Selected excerpt:
•••
I think martial arts films are particularly bad for manipulating your anger. I dislike how in a lot of Jackie Chan films, you are asked to sympathise with him at all times, but when he humiliates someone else, youre always supposed to laugh.
I’ve always remembered an old Peter Jackson interview when he denied his gore films were violent. He said films that made you hate and want to kill someone were real violent films.
I certainly have my preferences in horror (strongly leaning towards romanticism and aesthetically driven horror) but I’m reluctant to say what should and shouldnt be in the genre because it really is lots of subgenres for lots of different types of fans and I tend to believe that any approach can be done very well. That’s why is didnt quite say empowerment was flat out wrong or that the traditional modern manga style was wrong.
I also dont like it when horror fans feel like they have ownership of vampires and werewolves. I dont like dogmatic genre definitions.
…but yeah, is there much more from japan that tickles the same spot as Umezu, Ito, Hino and Maruo?
•••
Data excerpts:
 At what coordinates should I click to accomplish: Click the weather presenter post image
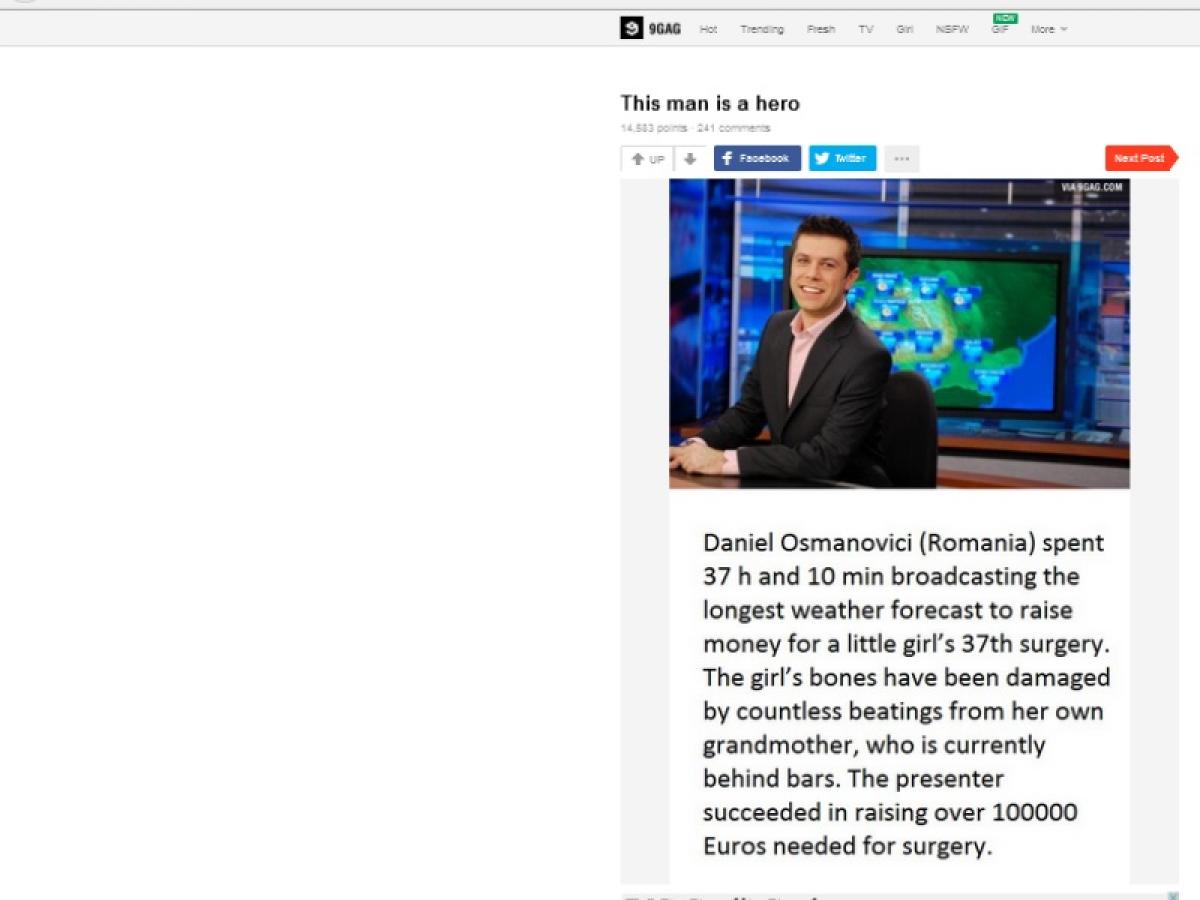click(x=899, y=333)
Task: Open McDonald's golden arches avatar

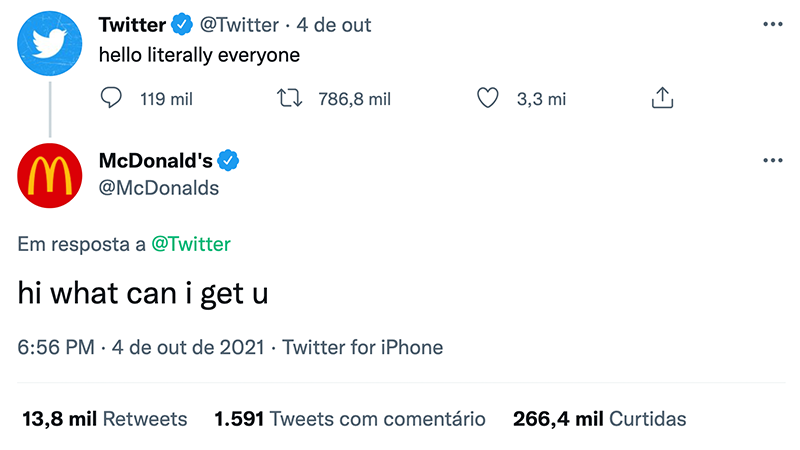Action: (50, 175)
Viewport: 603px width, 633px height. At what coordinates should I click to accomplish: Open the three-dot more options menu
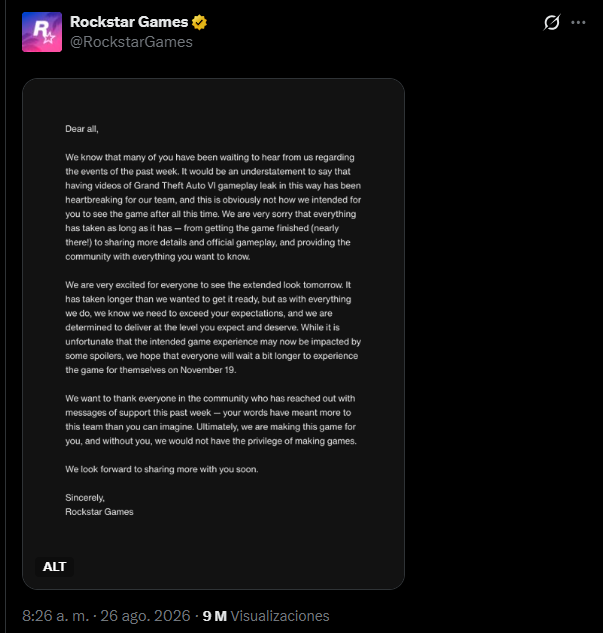click(578, 23)
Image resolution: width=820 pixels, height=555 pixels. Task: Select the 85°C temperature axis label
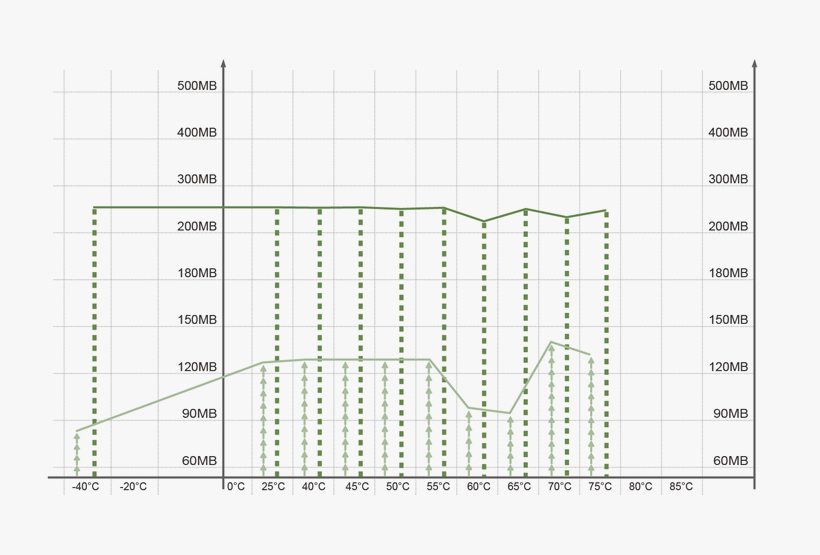coord(681,487)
•••
Exercises to complete:
1. Could you extract the whole passage about film violence and horror genres, word for word?
2. Which lines of the records contain the string "height"? Pull out each of them, treating uppercase and lowercase as different.

Exercise solutions:
1.
I think martial arts films are particularly bad for manipulating your anger. I dislike how in a lot of Jackie Chan films, you are asked to sympathise with him at all times, but when he humiliates someone else, youre always supposed to laugh.
I’ve always remembered an old Peter Jackson interview when he denied his gore films were violent. He said films that made you hate and want to kill someone were real violent films.
I certainly have my preferences in horror (strongly leaning towards romanticism and aesthetically driven horror) but I’m reluctant to say what should and shouldnt be in the genre because it really is lots of subgenres for lots of different types of fans and I tend to believe that any approach can be done very well. That’s why is didnt quite say empowerment was flat out wrong or that the traditional modern manga style was wrong.
I also dont like it when horror fans feel like they have ownership of vampires and werewolves. I dont like dogmatic genre definitions.
…but yeah, is there much more from japan that tickles the same spot as Umezu, Ito, Hino and Maruo?

2.
Viewport: 603px width, 633px height. At what coordinates should I click to accomplish: Open the three-dot more options menu
Image resolution: width=820 pixels, height=555 pixels. Task: Select the 85°C temperature axis label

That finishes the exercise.